For small amounts of data that need to be transferred to user home directories, the scp command can be used. This command copies files between hosts on a network. It uses ssh for data transfer, and uses the same authentication and provides the same security as ssh. SCP will ask for passwords as well as two-factor authentication codes.

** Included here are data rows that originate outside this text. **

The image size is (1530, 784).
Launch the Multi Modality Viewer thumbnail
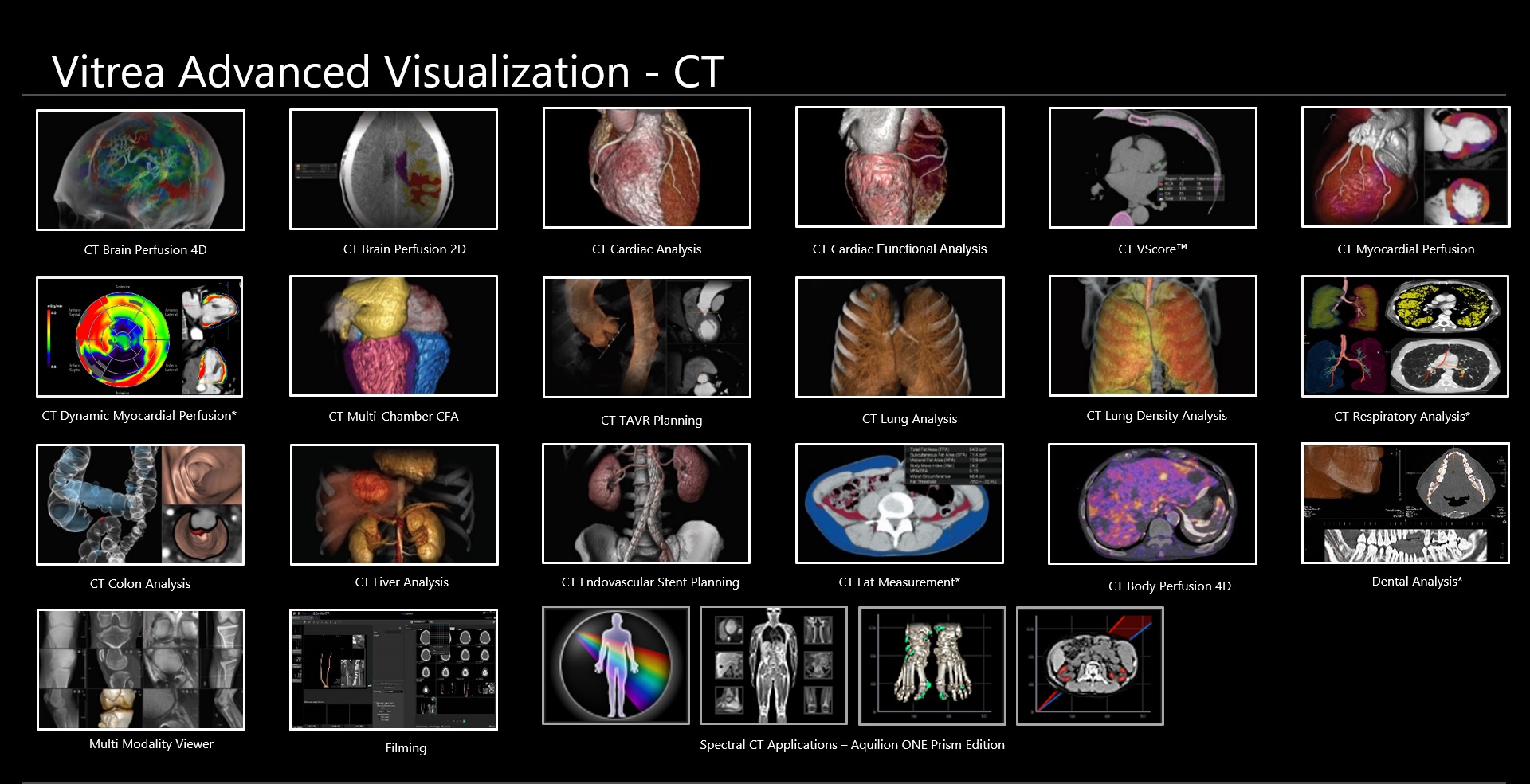pos(141,669)
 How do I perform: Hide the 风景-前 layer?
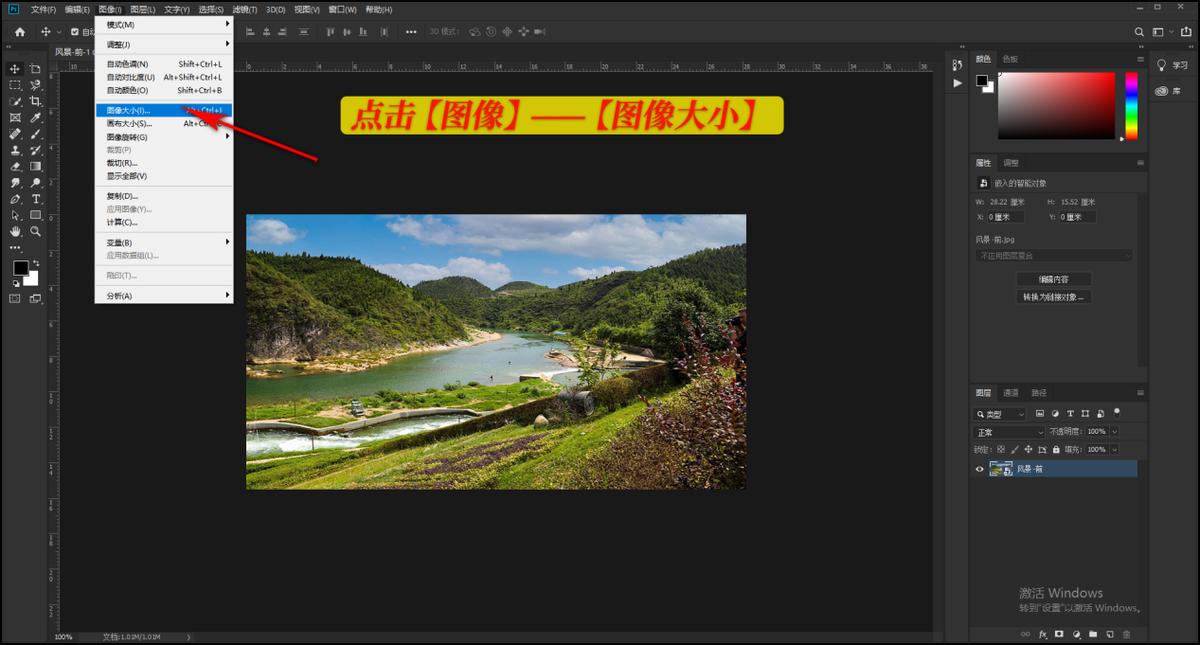(x=979, y=469)
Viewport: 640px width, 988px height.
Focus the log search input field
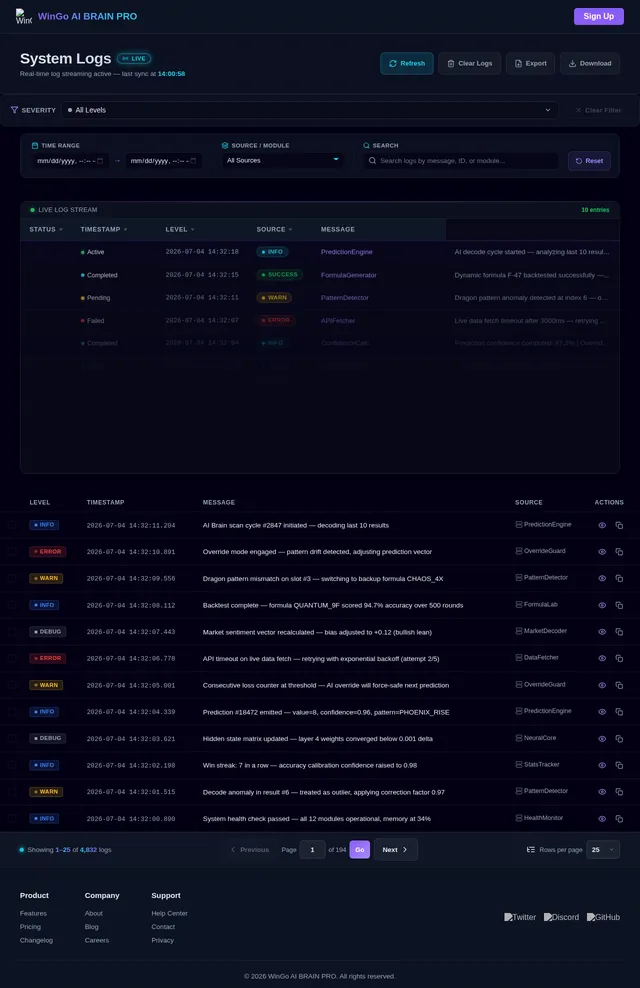click(461, 161)
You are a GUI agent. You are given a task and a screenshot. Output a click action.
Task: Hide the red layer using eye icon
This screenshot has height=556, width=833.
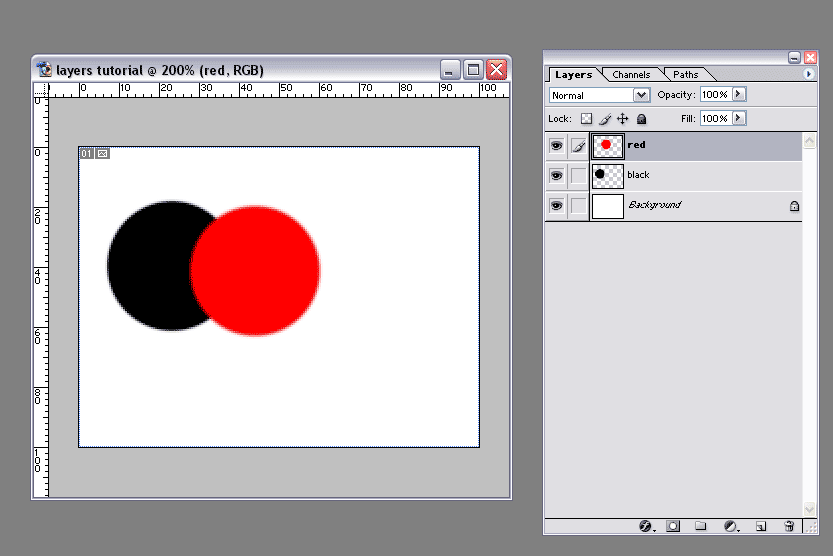tap(556, 146)
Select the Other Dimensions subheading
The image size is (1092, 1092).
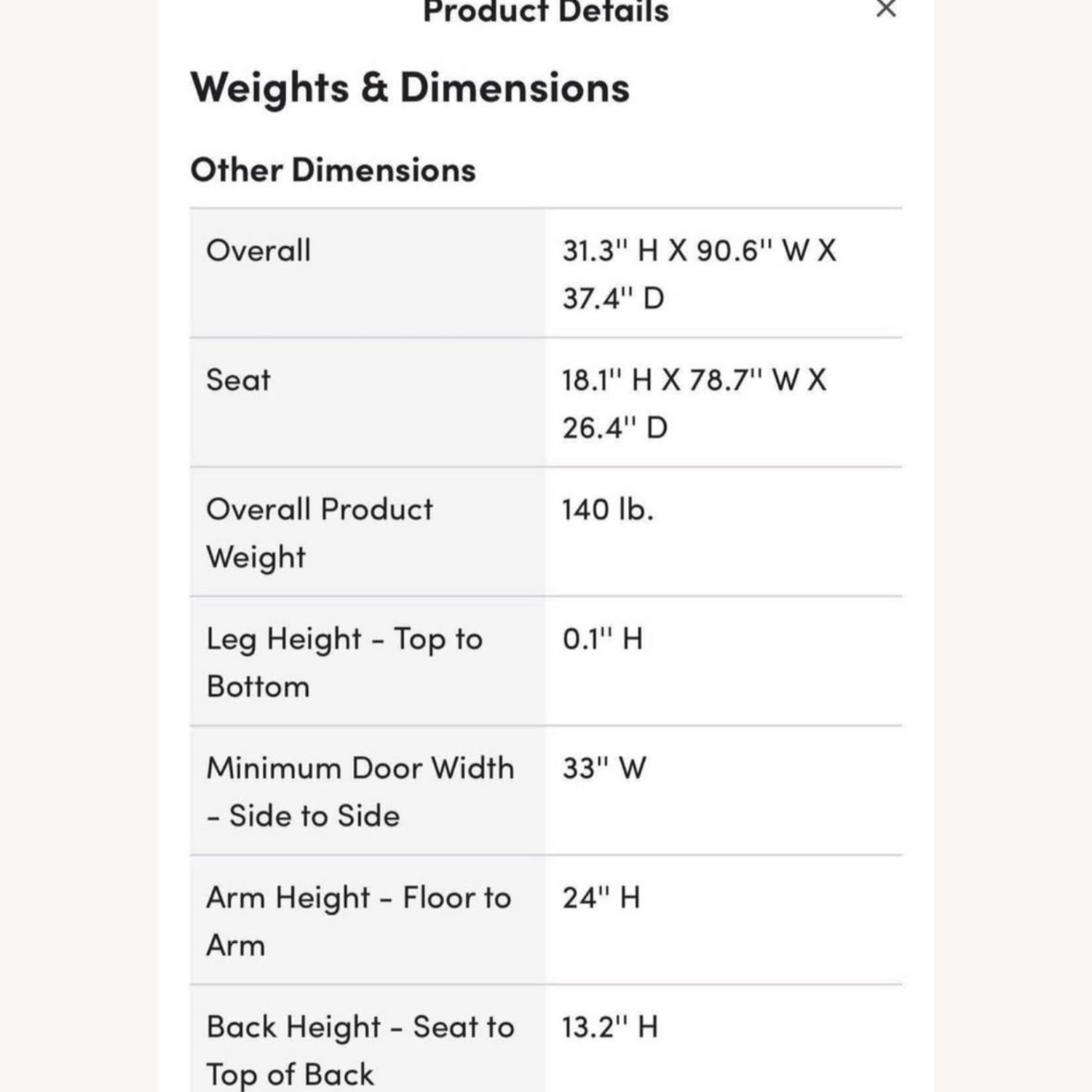point(333,170)
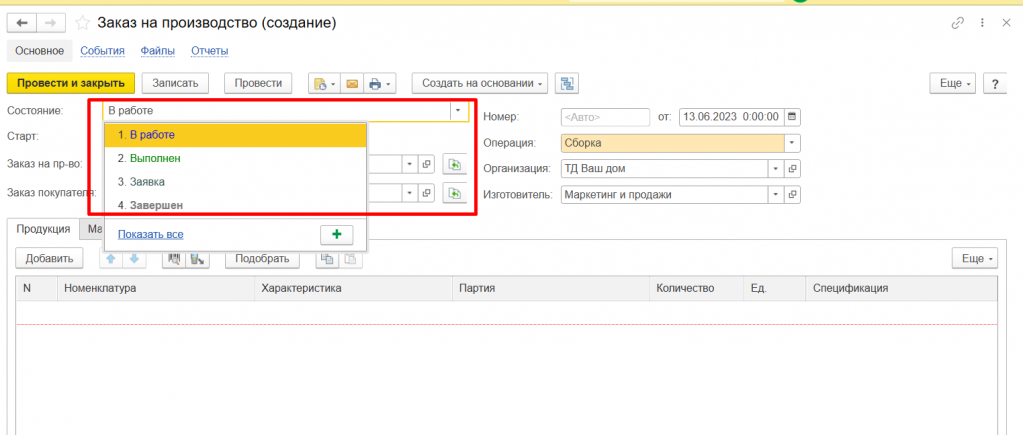Open the Организация field open-form icon

pos(793,168)
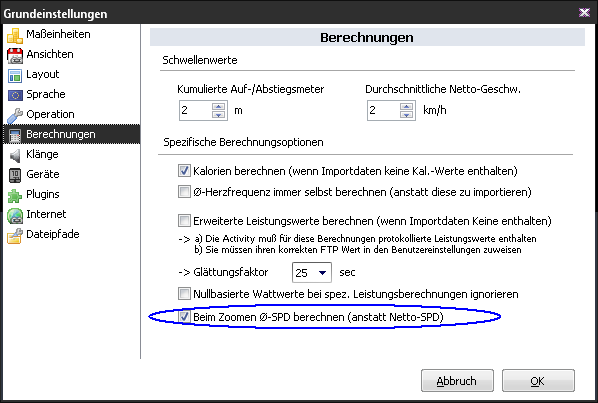Click the Abbruch button
Image resolution: width=598 pixels, height=403 pixels.
[x=457, y=381]
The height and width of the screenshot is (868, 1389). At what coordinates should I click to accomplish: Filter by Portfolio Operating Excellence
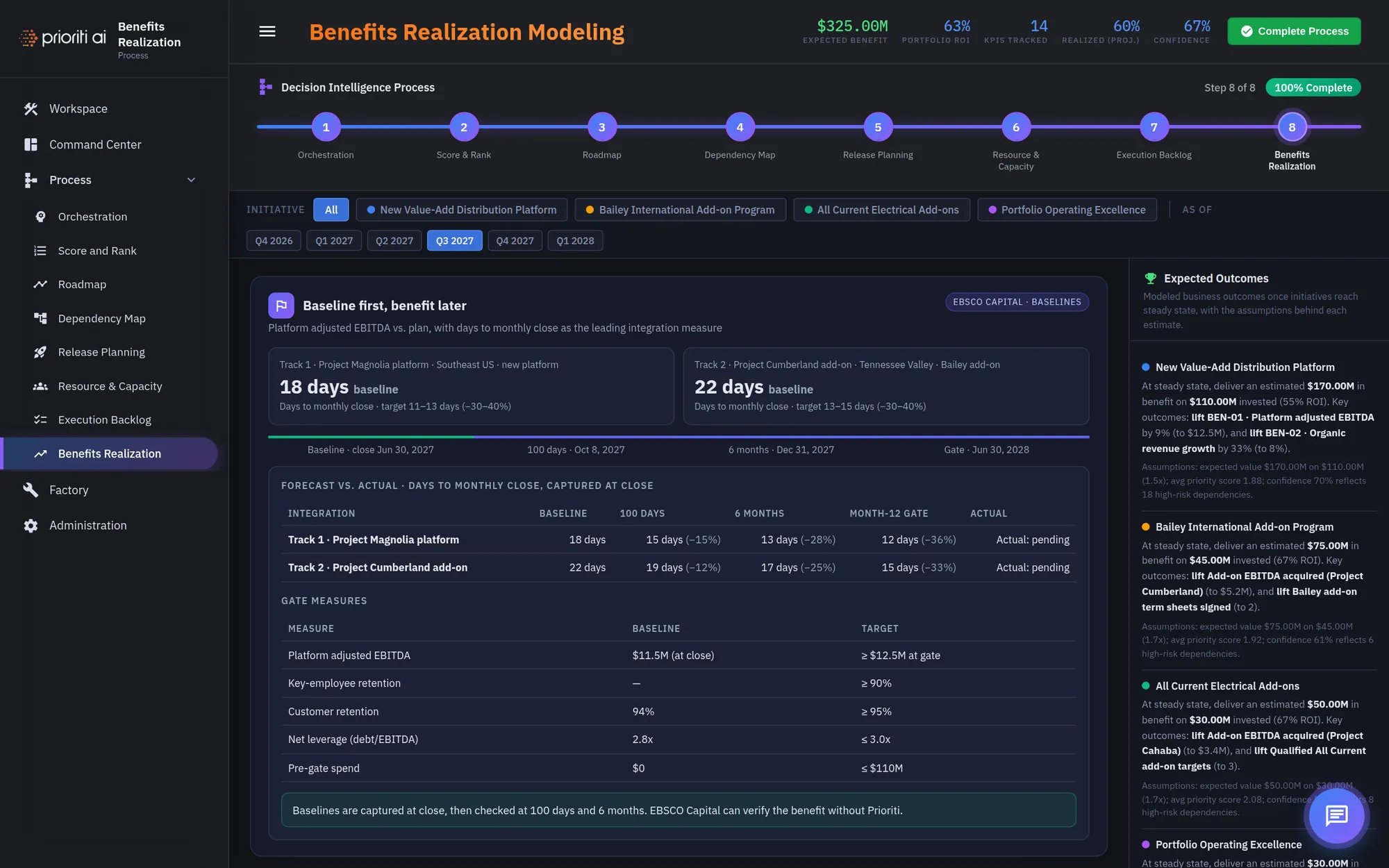[x=1067, y=210]
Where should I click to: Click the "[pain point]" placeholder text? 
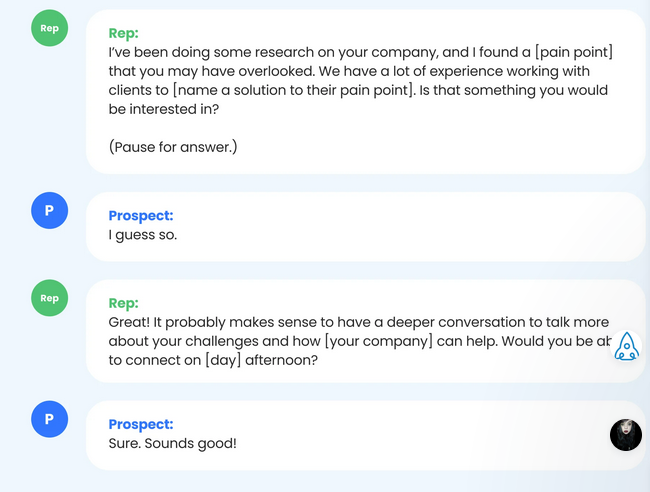[x=575, y=52]
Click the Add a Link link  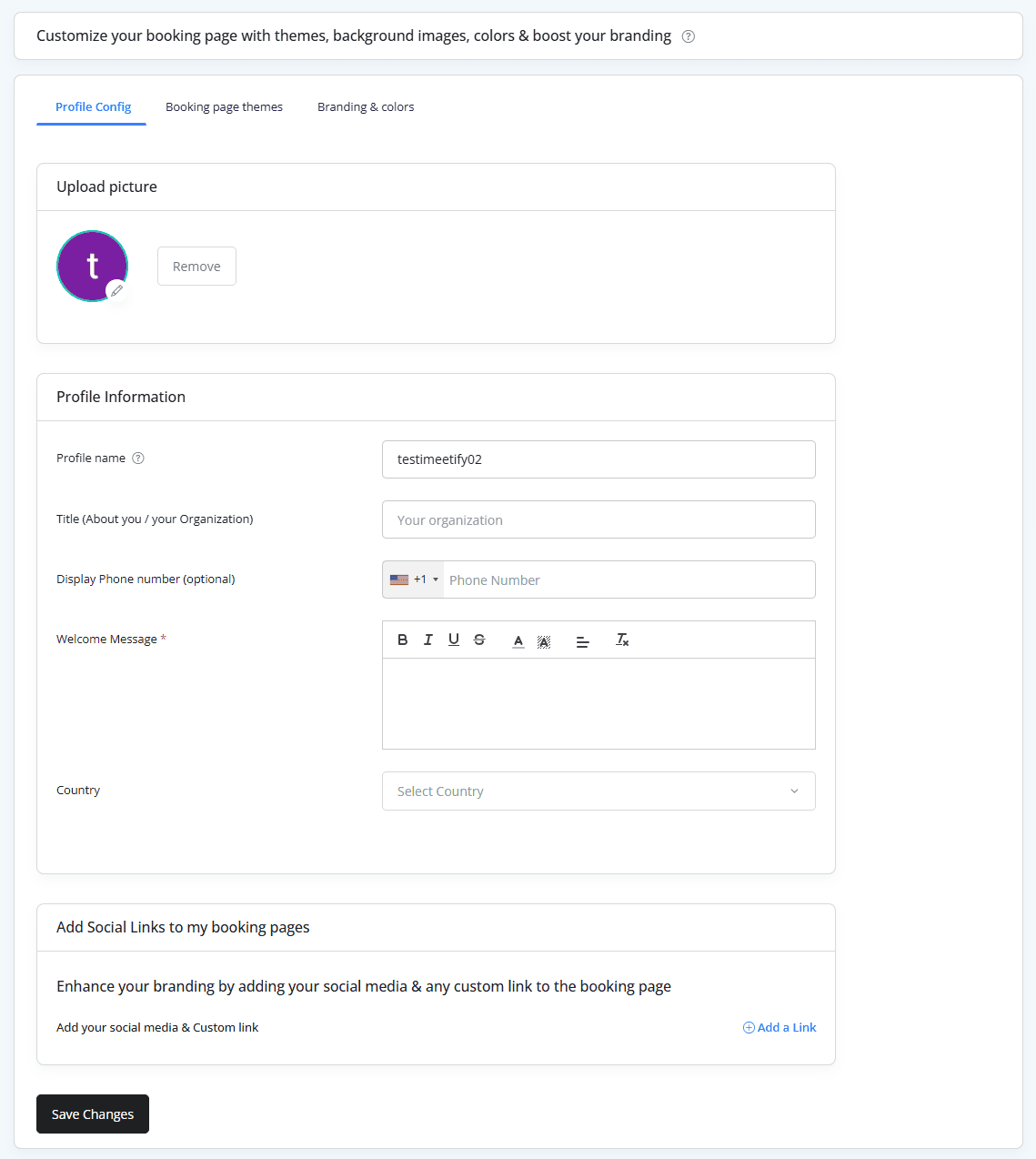(x=780, y=1028)
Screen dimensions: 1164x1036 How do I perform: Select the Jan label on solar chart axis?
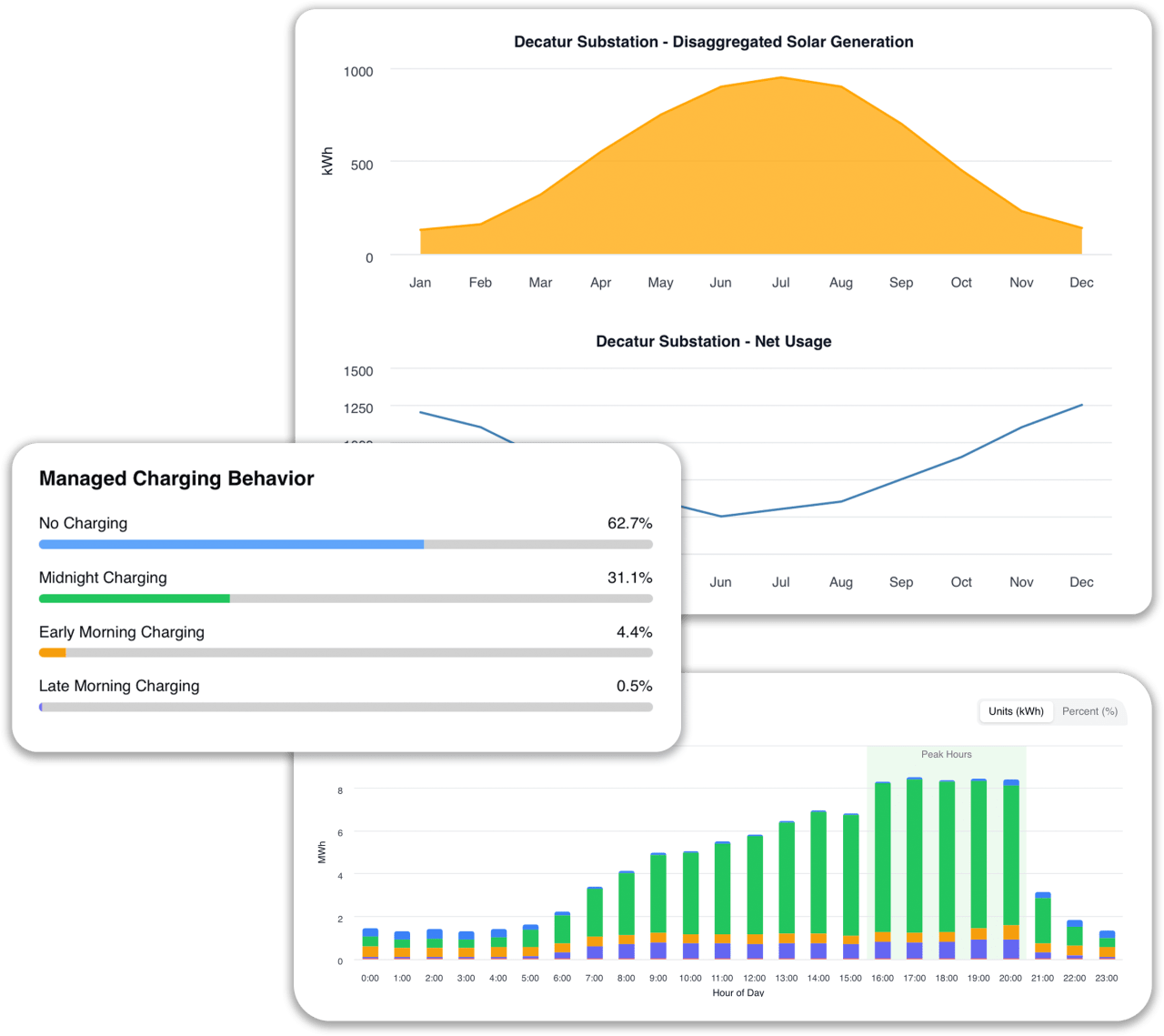pos(420,282)
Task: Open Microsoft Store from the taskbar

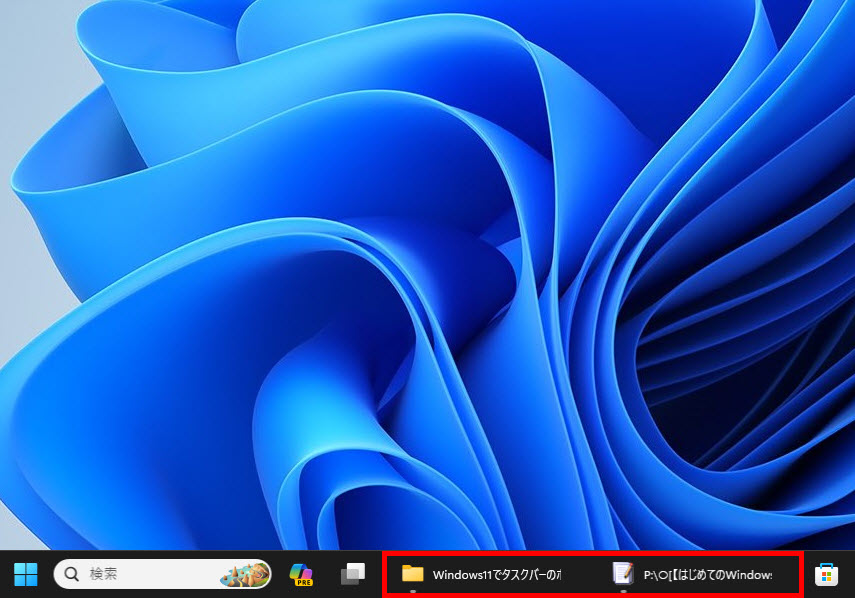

To copy a file from a remote host to local host:

 $ scp  <username>@<remotehost>:/path/to/file.txt  /local/directory

To copy a file from a local host to a remote host:

 $ scp  /path/to/file.txt  <username>@<remotehost>:/remote/directory

To copy a directory from a remote host to local host:

 $ scp  -r  <username>@<remotehost>:/remote/directory  /local/directory

To copy a directory from a local host to a remote host:

 $ scp  -r  /local/directory  <username>@<remotehost>:/remote/directory

Modules

Atlas uses LMOD as an environment module system. For a guide on how to use LMOD to set up the programming environment, please refer to the official LMOD User Guide.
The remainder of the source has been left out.